As a commitment to the Paris Accord, Canada agreed to reduce its CO2 emissions by 30% by 2030, compared to a 2005 benchmark . That translates into reducing 220 megatonnes of CO2 between 2016 and 2030. Canada will clearly miss any 2020 milestone and isn’t on track to get to the target by 2030.
So, we must look to political leadership get us back on course. The Liberal government’s recipe is carbon taxes, coal phaseout, public transit, carbon sinks and technology. AND the unstated plan to limit or kill oilsands expansion by limiting access to export markets. But the federal government is facing fierce resistance to the attack on pipelines.
And speaking of resistance, five provincial premiers are leading the charge against carbon taxes. It is good retail politics to dispute any connection between the price of fuel and reduced consumption. But it is passing strange that these conservative governments disavow the idea that market forces will work. While championing taxes on industry and more regulations!

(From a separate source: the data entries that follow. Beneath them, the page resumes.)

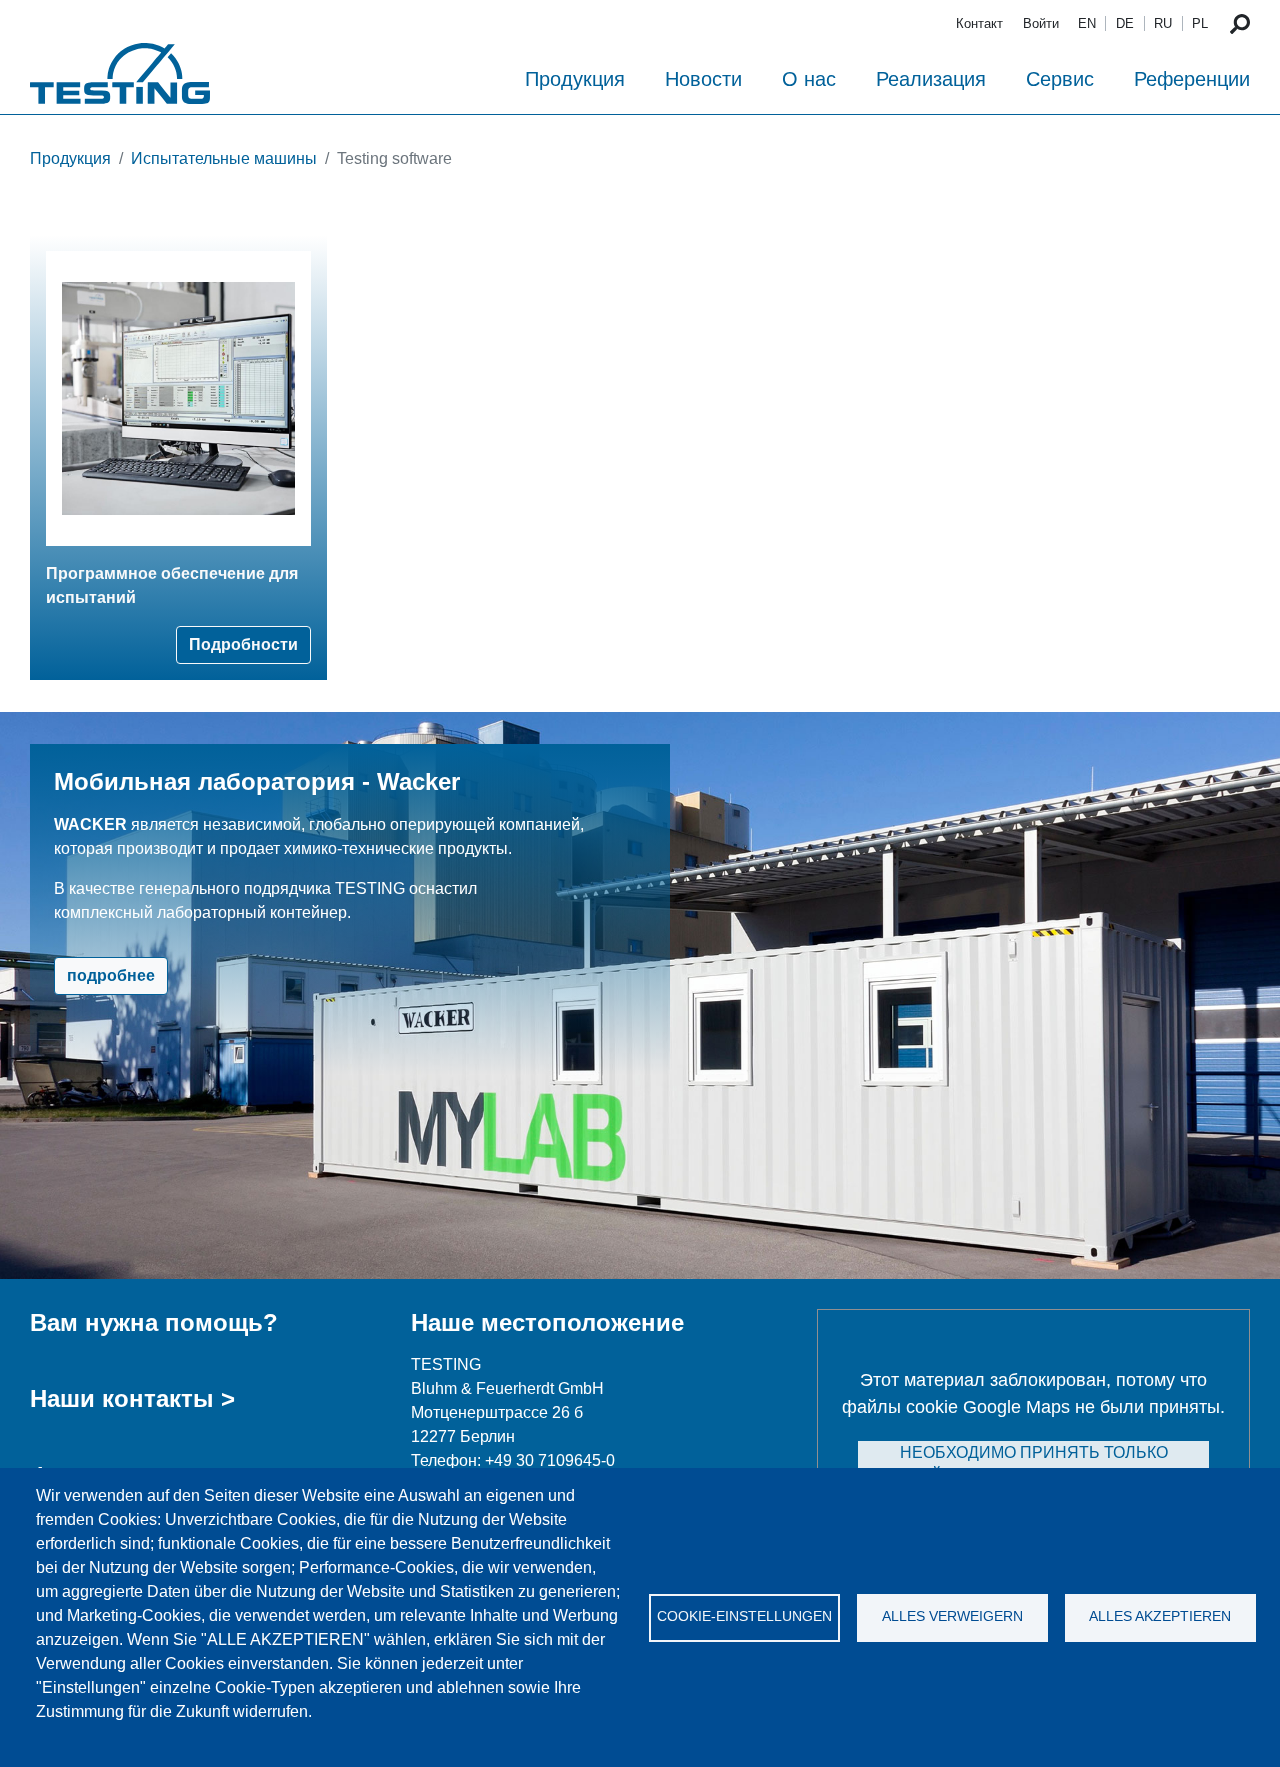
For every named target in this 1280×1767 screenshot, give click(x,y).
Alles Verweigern (952, 1616)
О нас (809, 79)
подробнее (111, 975)
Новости (703, 79)
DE (1125, 23)
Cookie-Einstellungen (744, 1616)
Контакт (979, 23)
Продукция (575, 79)
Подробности (243, 644)
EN (1087, 23)
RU (1163, 23)
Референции (1192, 79)
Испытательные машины (224, 158)
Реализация (931, 79)
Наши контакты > (132, 1398)
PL (1200, 23)
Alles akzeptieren (1160, 1616)
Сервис (1060, 79)
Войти (1041, 23)
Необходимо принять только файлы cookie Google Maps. (1034, 1464)
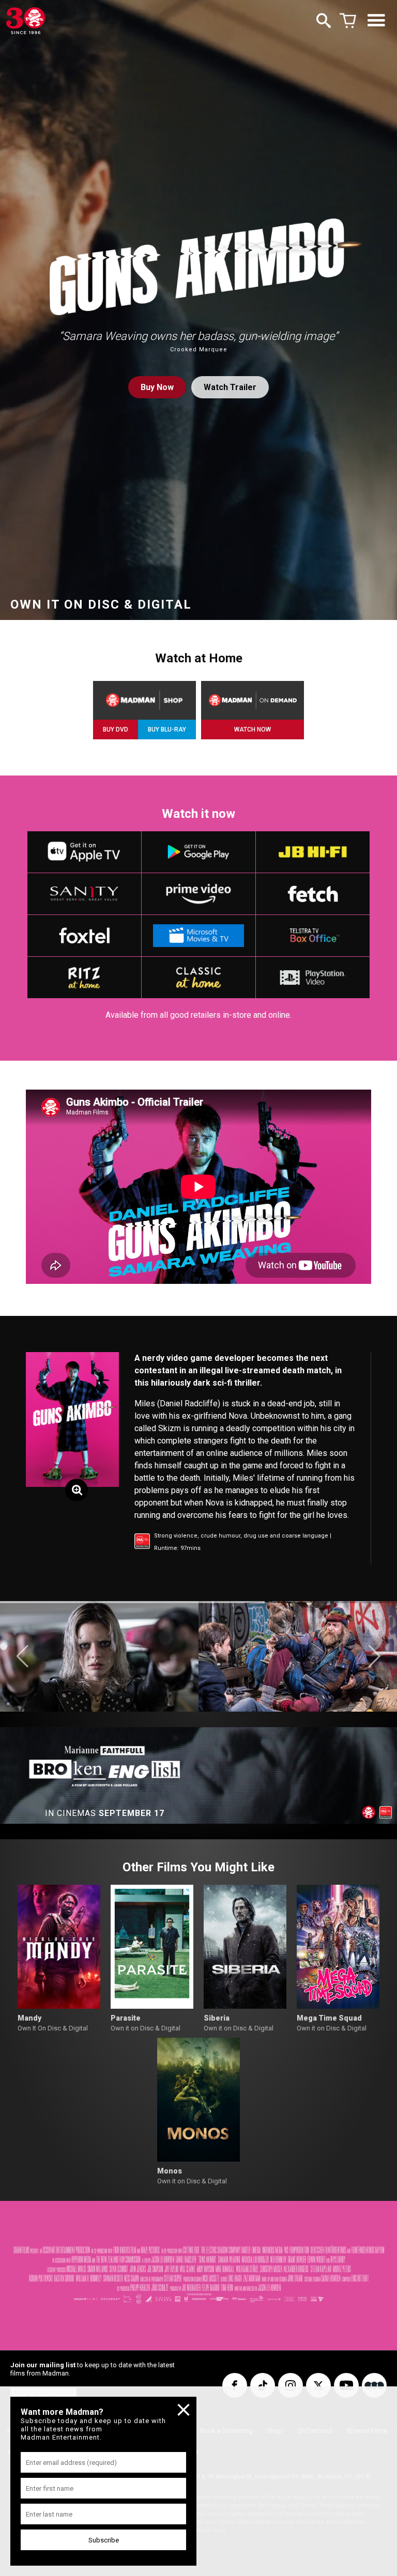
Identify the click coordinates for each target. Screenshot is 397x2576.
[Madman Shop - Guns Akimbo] (144, 700)
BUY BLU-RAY (167, 729)
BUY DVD (115, 729)
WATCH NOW (252, 729)
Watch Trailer (230, 387)
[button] (22, 1656)
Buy (157, 387)
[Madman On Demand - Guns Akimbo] (252, 700)
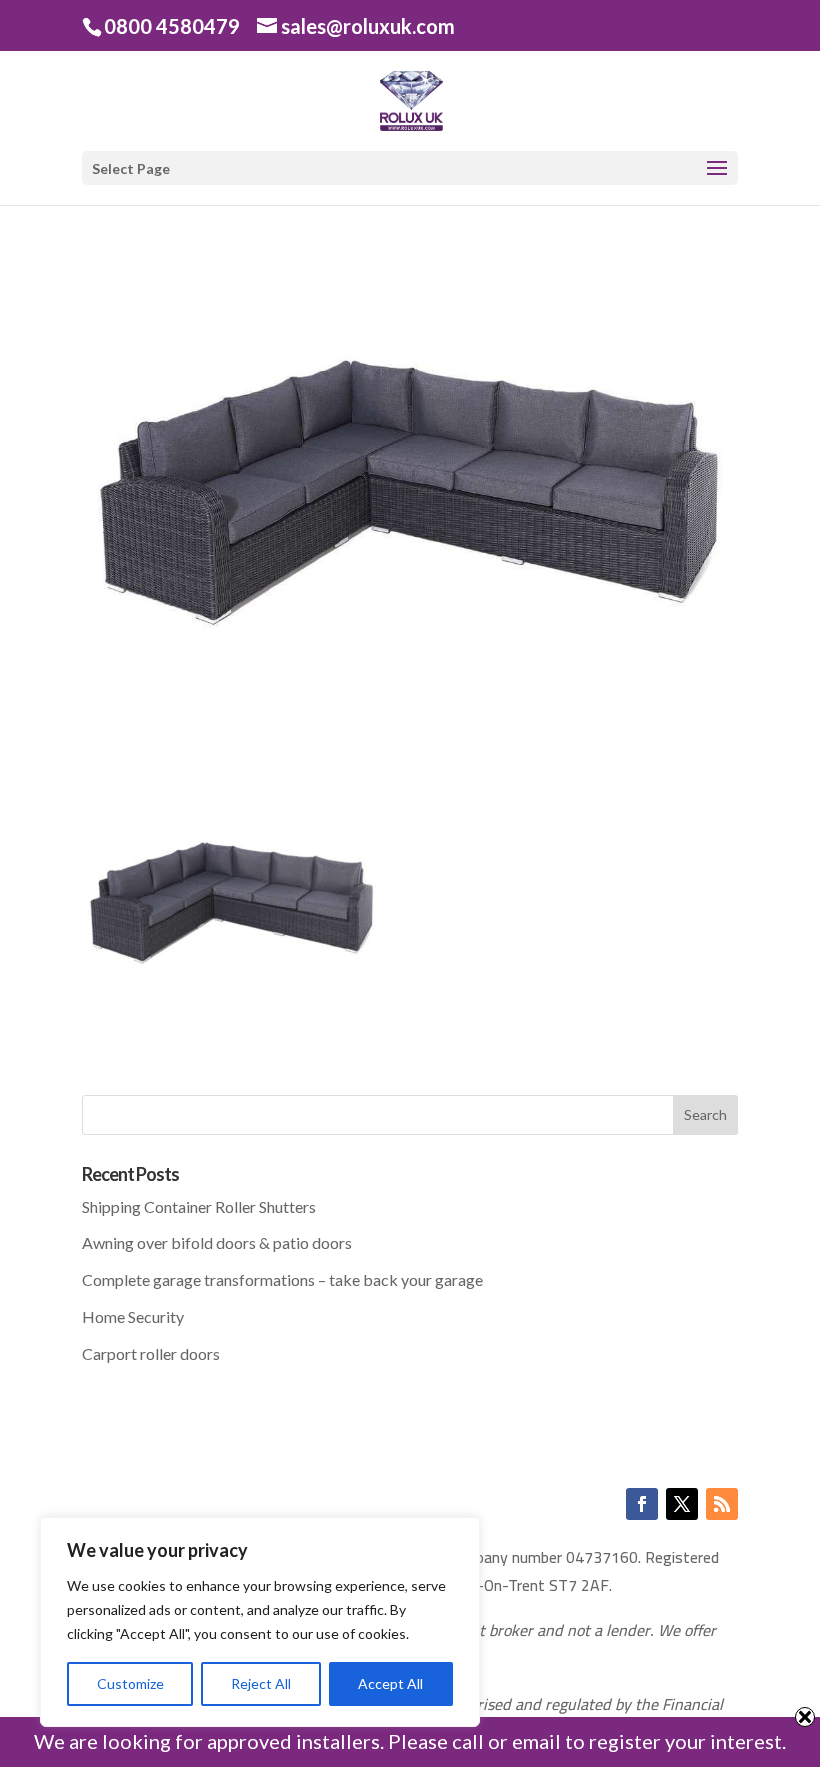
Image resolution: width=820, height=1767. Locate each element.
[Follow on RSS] (722, 1504)
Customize (130, 1683)
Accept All (390, 1683)
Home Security (133, 1316)
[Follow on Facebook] (642, 1504)
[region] (260, 1622)
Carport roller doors (151, 1353)
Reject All (261, 1683)
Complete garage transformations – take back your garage (282, 1279)
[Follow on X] (682, 1504)
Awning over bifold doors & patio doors (217, 1242)
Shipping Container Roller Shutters (199, 1206)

In Alberta, the UCP government’s first order of business was to kill the Alberta carbon tax, recognising that a federal backstop tax would replace it. Alberta must now rely more heavily upon reductions from large emitters and technology to ‘do its share’ to meet Canada’s goal.
If we are reluctant to ask the guy with the Dodge 350 dually to pay an extra 7 cents a litre, we need to understand what the climate plan is:
Are we committed to meeting the Paris Accord reduction targets?
Are we ready to bear down on methane; the ‘bad boy’ greenhouse gas in the energy and agriculture sectors?
Are we ready to create carbon sinks by planting more trees?
How do we propose to incentivize technology solutions?
Or is the plan to wait to see if it is really just the sun spots that are warming the earth?